[What you need to do] Starting with the line that contains "Uygun Fiyatlı Bebek" and stopping after the line that contains "İzmir Şantiye Yemeği (587, 984)", return each line below exactly as written, with no others.

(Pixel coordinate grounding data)
-*-

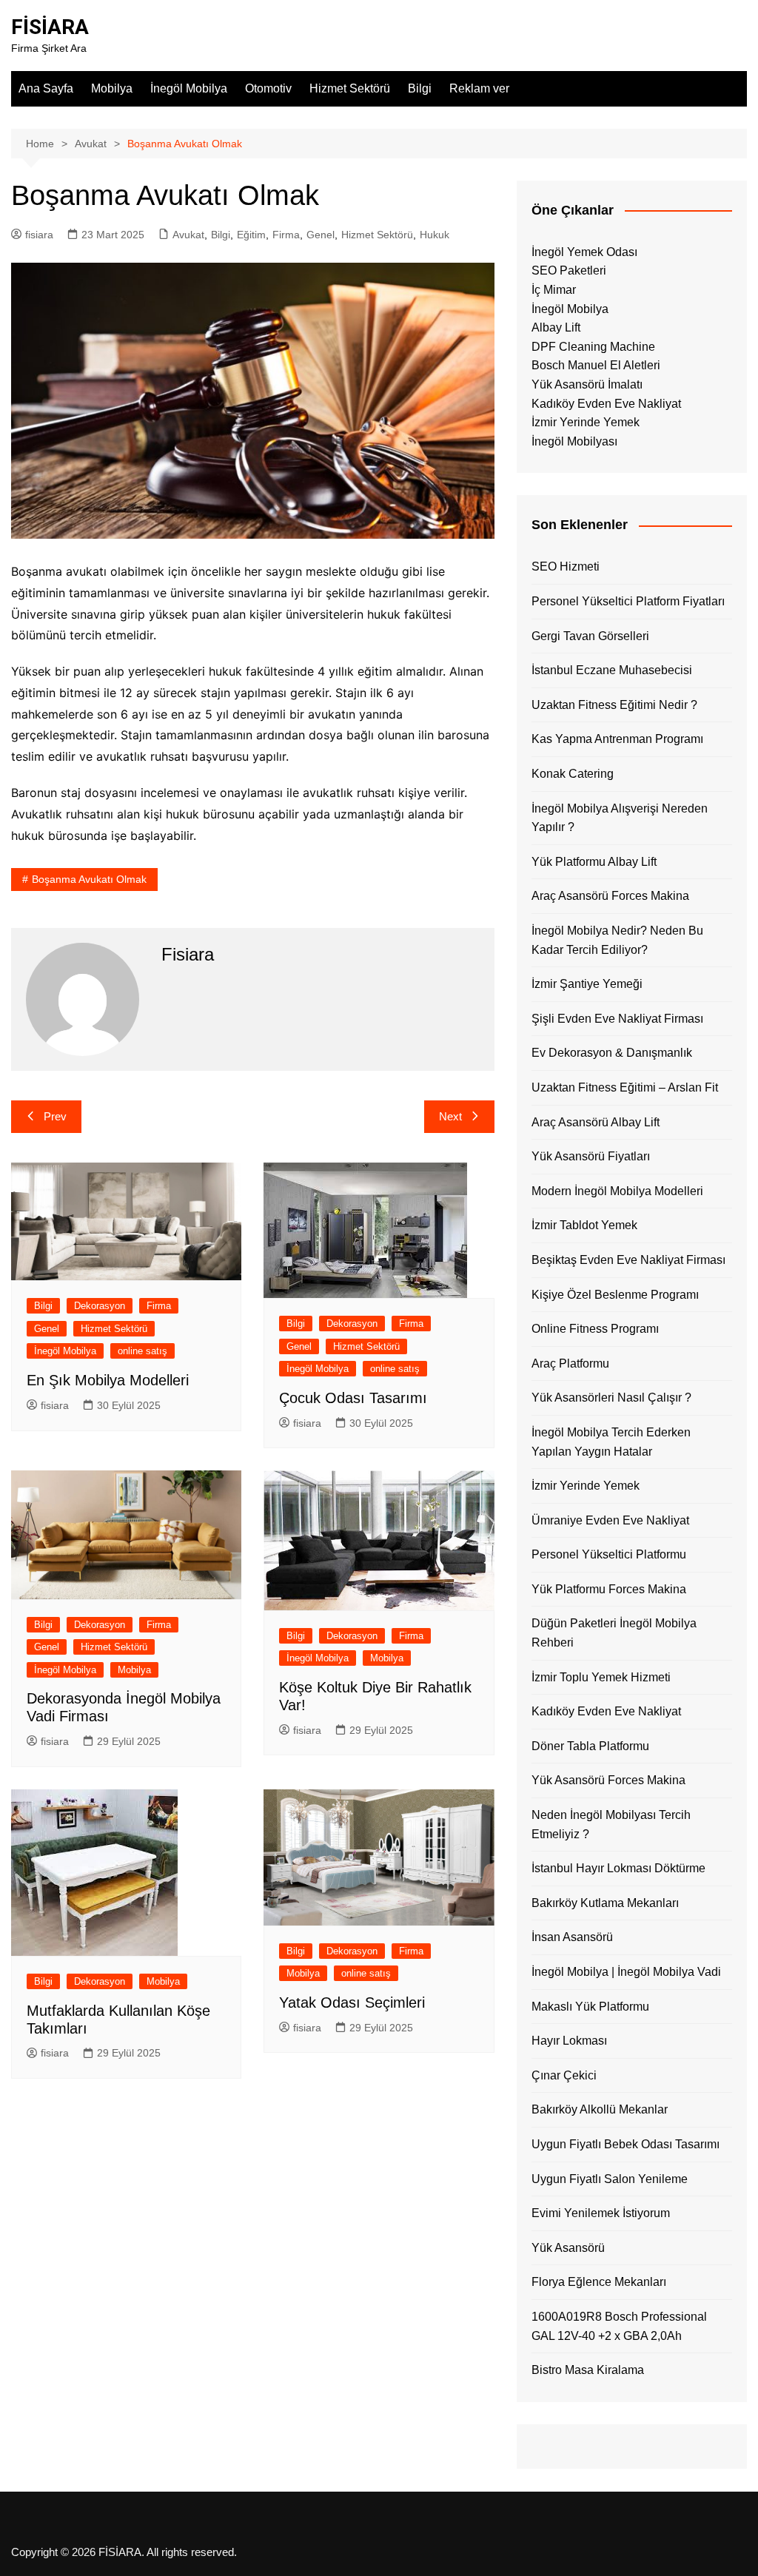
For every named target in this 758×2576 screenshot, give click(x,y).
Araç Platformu (570, 1363)
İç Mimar (553, 289)
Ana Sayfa (46, 88)
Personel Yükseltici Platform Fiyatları (628, 601)
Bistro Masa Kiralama (587, 2370)
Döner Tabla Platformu (590, 1746)
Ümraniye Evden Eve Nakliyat (610, 1520)
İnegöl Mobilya (188, 88)
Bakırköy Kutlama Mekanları (605, 1903)
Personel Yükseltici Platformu (608, 1554)
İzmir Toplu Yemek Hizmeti (601, 1677)
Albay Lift (555, 327)
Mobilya (112, 88)
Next (450, 1116)
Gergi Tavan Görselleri (590, 636)
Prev (55, 1116)
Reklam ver (479, 88)
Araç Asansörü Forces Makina (610, 896)
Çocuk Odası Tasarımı (353, 1398)
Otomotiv (268, 88)
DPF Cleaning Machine (593, 346)
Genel (320, 235)
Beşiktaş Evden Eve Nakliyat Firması (628, 1260)
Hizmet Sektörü (349, 88)
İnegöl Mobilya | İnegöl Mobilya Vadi (626, 1971)
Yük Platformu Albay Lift (594, 861)
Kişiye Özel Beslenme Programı (615, 1294)
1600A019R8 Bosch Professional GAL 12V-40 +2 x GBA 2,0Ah (619, 2326)
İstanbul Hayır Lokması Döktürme (618, 1868)
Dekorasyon (99, 1305)
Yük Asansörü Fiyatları (590, 1156)
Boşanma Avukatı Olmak (89, 879)
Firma (286, 235)
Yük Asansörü (568, 2248)
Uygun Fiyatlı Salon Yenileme (609, 2179)
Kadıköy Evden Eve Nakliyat (606, 403)
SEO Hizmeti (565, 566)
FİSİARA (50, 27)
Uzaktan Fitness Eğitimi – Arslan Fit (624, 1087)
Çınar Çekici (564, 2075)
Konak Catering (572, 773)
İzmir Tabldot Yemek (584, 1225)
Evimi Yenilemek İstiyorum (600, 2213)
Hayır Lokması (569, 2040)
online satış (142, 1350)
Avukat (188, 235)
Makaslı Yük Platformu (590, 2006)
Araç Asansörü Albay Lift (595, 1122)
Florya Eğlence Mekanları (598, 2282)
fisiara (39, 235)
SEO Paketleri (568, 270)
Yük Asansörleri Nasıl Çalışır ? (611, 1397)
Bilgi (420, 88)
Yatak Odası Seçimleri (352, 2002)
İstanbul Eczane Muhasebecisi (611, 670)
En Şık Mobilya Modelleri (108, 1380)
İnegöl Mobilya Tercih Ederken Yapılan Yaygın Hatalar (611, 1442)
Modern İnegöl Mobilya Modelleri (617, 1191)
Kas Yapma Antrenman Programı (617, 739)
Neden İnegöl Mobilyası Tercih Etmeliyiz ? (611, 1824)
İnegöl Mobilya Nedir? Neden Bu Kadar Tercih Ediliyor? (617, 940)
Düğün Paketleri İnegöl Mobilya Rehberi (614, 1633)
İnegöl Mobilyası (574, 441)
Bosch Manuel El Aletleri (595, 365)
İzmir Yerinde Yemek (585, 422)
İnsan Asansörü (572, 1937)
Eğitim (251, 235)
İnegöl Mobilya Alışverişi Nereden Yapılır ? (619, 818)
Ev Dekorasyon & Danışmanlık (611, 1052)
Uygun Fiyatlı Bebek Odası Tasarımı (625, 2144)
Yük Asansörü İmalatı (587, 384)
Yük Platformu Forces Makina (608, 1589)
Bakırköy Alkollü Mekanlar (599, 2109)
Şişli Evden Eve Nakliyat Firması (617, 1018)
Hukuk (434, 235)
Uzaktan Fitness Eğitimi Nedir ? (614, 705)
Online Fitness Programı (595, 1328)
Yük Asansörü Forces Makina (608, 1780)
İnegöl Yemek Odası (584, 252)
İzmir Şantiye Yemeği (587, 984)
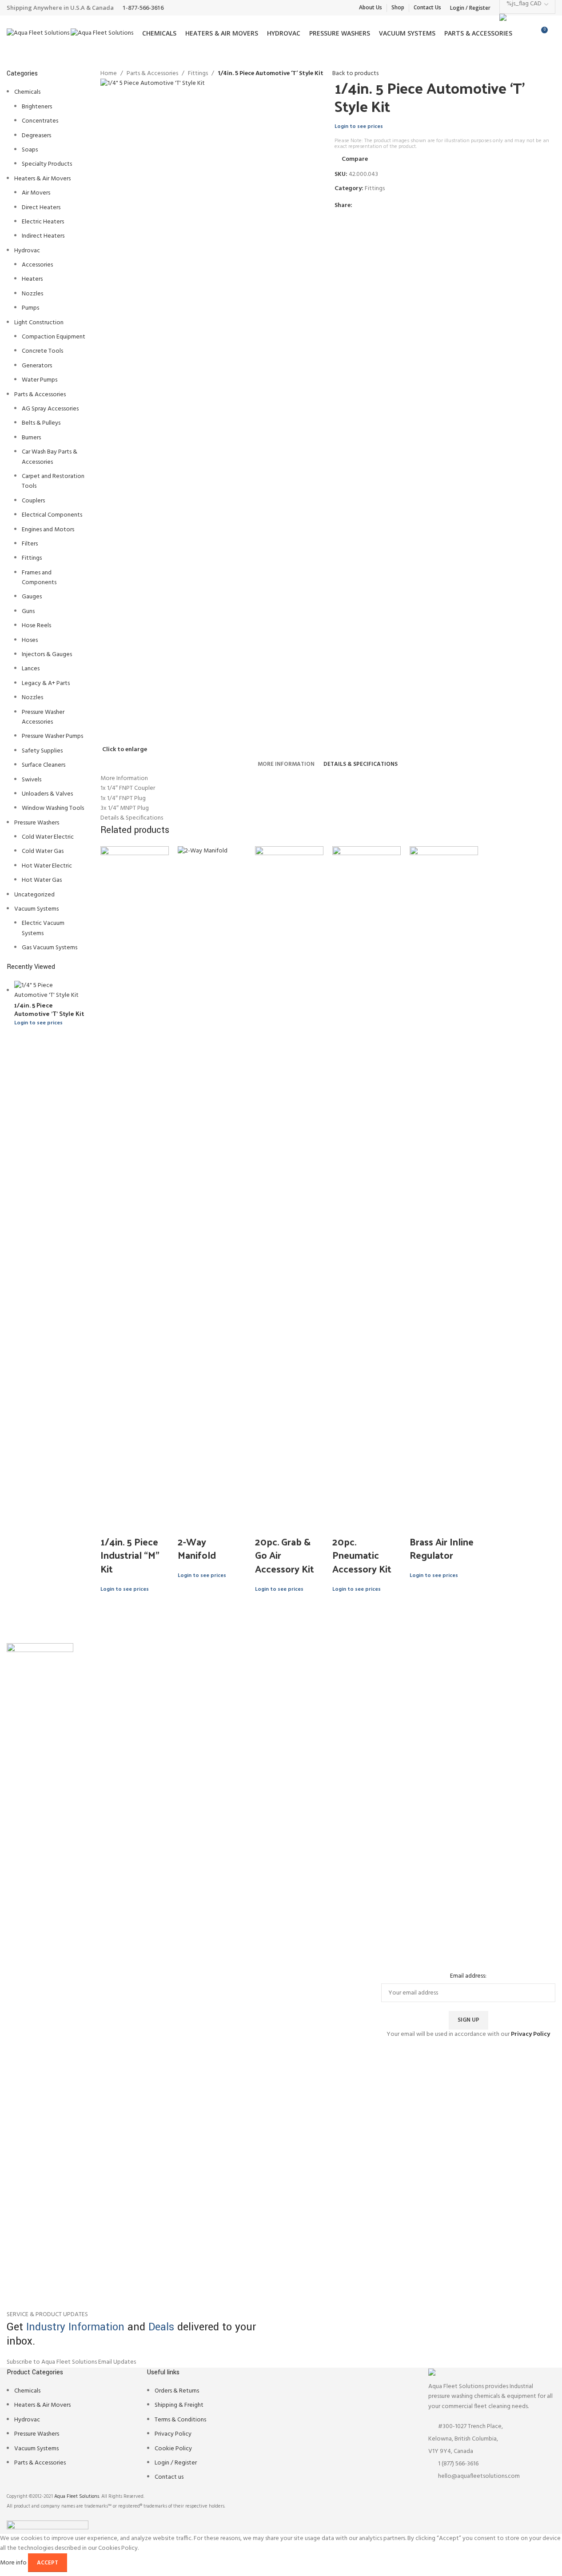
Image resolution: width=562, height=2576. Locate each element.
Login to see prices (38, 1023)
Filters (30, 544)
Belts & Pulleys (41, 423)
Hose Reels (36, 626)
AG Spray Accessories (50, 409)
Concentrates (40, 121)
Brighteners (37, 107)
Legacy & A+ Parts (46, 683)
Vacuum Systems (36, 909)
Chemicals (27, 92)
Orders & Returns (177, 2391)
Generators (37, 366)
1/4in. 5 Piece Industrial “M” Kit (129, 1555)
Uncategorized (34, 895)
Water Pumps (39, 380)
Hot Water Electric (47, 866)
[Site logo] (39, 33)
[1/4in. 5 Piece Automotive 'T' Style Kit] (50, 991)
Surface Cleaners (43, 765)
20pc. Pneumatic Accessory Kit (361, 1555)
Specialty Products (47, 164)
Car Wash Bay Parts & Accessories (49, 457)
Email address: (468, 1976)
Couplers (33, 501)
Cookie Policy (173, 2449)
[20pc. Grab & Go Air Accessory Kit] (289, 1179)
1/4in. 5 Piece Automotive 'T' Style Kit (49, 1009)
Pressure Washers (36, 823)
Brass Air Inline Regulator (442, 1548)
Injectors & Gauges (47, 654)
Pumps (30, 308)
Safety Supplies (42, 751)
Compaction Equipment (53, 337)
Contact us (169, 2477)
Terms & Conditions (180, 2420)
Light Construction (39, 323)
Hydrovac (27, 251)
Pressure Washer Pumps (52, 736)
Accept (47, 2563)
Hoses (30, 640)
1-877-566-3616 (143, 8)
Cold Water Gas (43, 851)
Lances (31, 669)
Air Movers (36, 193)
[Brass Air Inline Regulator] (444, 1179)
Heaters (32, 279)
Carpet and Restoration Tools (53, 481)
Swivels (31, 780)
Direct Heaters (41, 208)
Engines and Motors (48, 530)
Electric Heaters (43, 222)
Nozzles (32, 294)
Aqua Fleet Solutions (76, 2496)
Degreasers (36, 136)
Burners (31, 438)
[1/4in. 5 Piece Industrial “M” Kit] (134, 1179)
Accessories (37, 265)
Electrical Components (52, 515)
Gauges (32, 597)
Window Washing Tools (53, 808)
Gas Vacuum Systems (49, 948)
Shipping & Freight (179, 2405)
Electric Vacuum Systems (43, 928)
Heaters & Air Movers (42, 179)
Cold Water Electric (48, 837)
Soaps (30, 150)
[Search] (555, 33)
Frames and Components (39, 578)
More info (14, 2563)
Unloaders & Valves (47, 794)
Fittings (32, 558)
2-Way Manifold (197, 1548)
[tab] (286, 764)
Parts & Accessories (40, 395)
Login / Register (176, 2463)
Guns (28, 611)
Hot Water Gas (42, 880)
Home (108, 74)
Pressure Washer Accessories (43, 717)
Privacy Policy (173, 2434)
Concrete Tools (42, 351)
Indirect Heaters (43, 236)
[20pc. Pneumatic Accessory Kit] (366, 1179)
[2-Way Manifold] (212, 1179)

-*-

[Exercise answer]
Uygun Fiyatlı Bebek Odası Tasarımı (625, 2144)
Yük Asansörü İmalatı (587, 384)
Yük Platformu Forces Makina (608, 1589)
Bakırköy Alkollü Mekanlar (599, 2109)
Şişli Evden Eve Nakliyat Firması (617, 1018)
Hukuk (434, 235)
Uzaktan Fitness Eğitimi Nedir ? (614, 705)
Online Fitness Programı (595, 1328)
Yük Asansörü Forces Makina (608, 1780)
İnegöl Yemek Odası (584, 252)
İzmir Şantiye Yemeği (587, 984)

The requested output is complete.